There may be a certain *small* level of truth to that, but most of it is nothing more than decades of Hollywood's pejorative stereotyping. And people being naive enough to believe what they see in the fiction that was produced by people who have spent decades proving themselves to have zero comprehension of basic reality, let alone even a basic high-school level research ability.

That's how Hollywood works: they take a well-known trait or stereotype and build a caricature out of it, ie jocks are good-looking and dumb, the President is wise and composed, and so on.

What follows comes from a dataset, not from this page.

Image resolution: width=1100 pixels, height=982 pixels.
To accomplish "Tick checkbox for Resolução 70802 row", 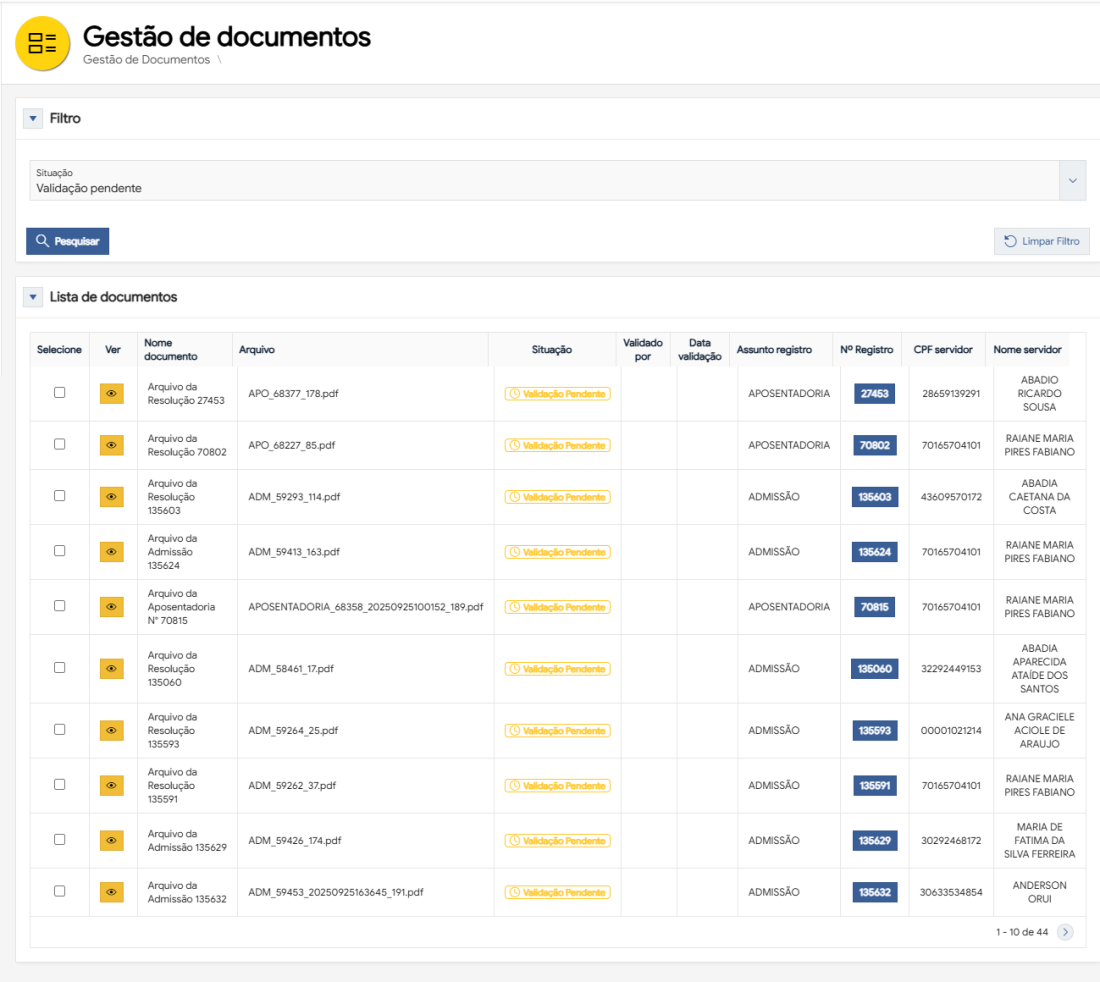I will tap(60, 444).
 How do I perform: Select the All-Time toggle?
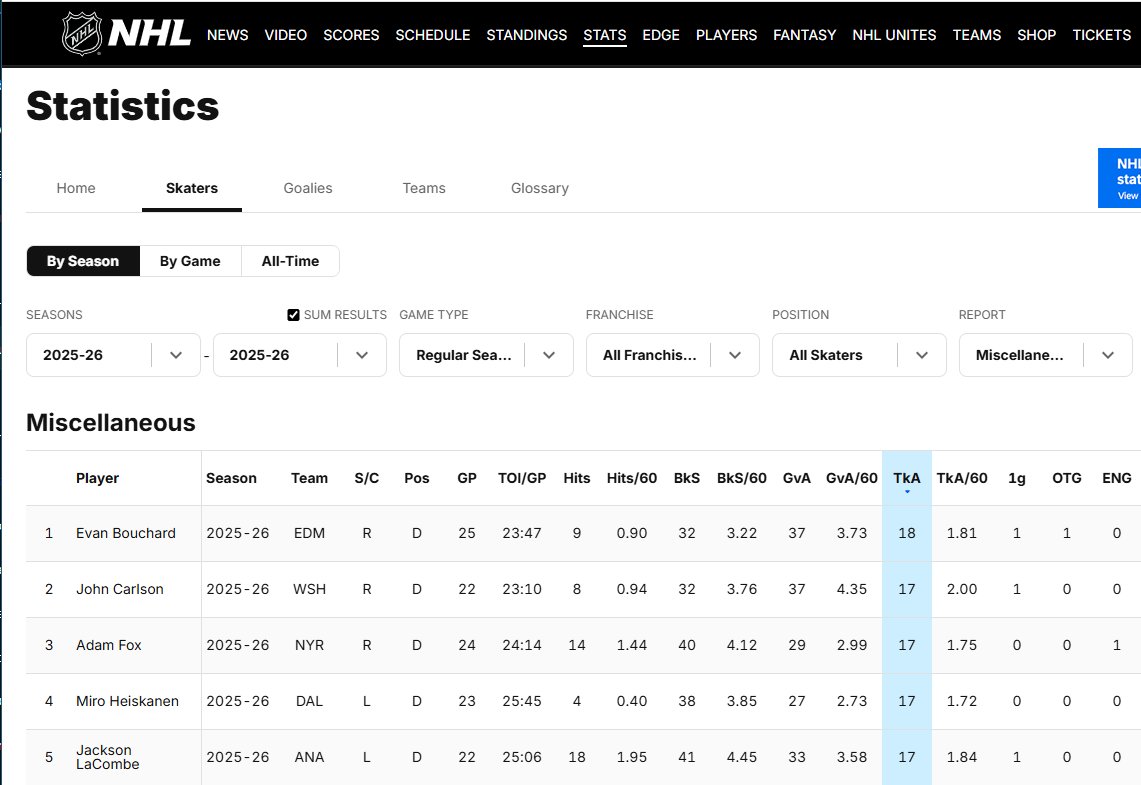click(x=290, y=261)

It's the standard old Hollywood complete and total disconnect with reality - hell, look how they portray Tourette's a having a relationship to swearing (which is just plain bizarre to anyone actually capable of spending a mere one minute on a basic web search), or how cracking security always involves playing a 3D puzzle game. And then there's the oddity that any time a writer or director uses a computer in real life, the machine is clearly built to detect it's being used by Hollywood personnel, so all login systems automatically switch from the normal "Username and Password don't match \ Incorrect login \ Password was incorrect" to a flashing red "ACCESS DENIED". Because presumably they actually see this flashing red "ACCESS DENIED" when they actually do use a computer in real life, because they couldn't really be THAT dumb when producing a film, right? At least that's the only explanation I can come up with for its appearance in otherwise "realistic" movies, at least aside from LSD...which really could explain all the rest of their delusions too...hmm...

A lot of that is about showing simply and visually, or with greater effect, what would be boring if shown realistically. Many watching will not be able to read "Incorrect login," but they can figure out that flashing red is bad. If that person with Tourette's were just twitching uncontrollably, it's not very entertaining, whereas it's funny if they unexpectedly swear like a sailor in front of some prude. :) Watching somebody cracking security or defusing a bomb realistically would be boring and confusing, if not for the 3D puzzles or flashing LED bomb clocks to watch and understand what's going on.

They're not that stupid, you know. They're just trying to make as much money as they can, which means dumbing the material down for the lowest common denominator.

In fact, I find it astonishing how often they raise issues that later become big in real life.

Hollywood mental flakes spend decades inventing and reinforcing their own myopic stereotypes, such as "technical ability == dorks with no social skills", most likely because they feel threatened by people with at least half a function brain (which most of them clearly lack), and then the masses believe it, and it becomes *cough* "fact". That's all there is to it.

There may be some truth to that, but more likely they're just pandering to the stereotypes of their audience, ie the salesman who snickers at the IT guy who can't get a date but is jealous that he makes more money.

I did think the recent movies The Social Network and Jobs, both written by the writer of The West Wing and The Newsroom, showed a concerted effort to cast those tech CEOs in a negative light. Hollywood is likely mad that tech is encroaching on their domain, with youtube, iTunes, Netflix, etc. There were supposedly characters in The Newsroom who railed against bloggers (never watched the show, heard it was bad), and the writer has done the same in real life.

What you say may be true in the last couple years, whereas before they likely didn't see tech as a threat.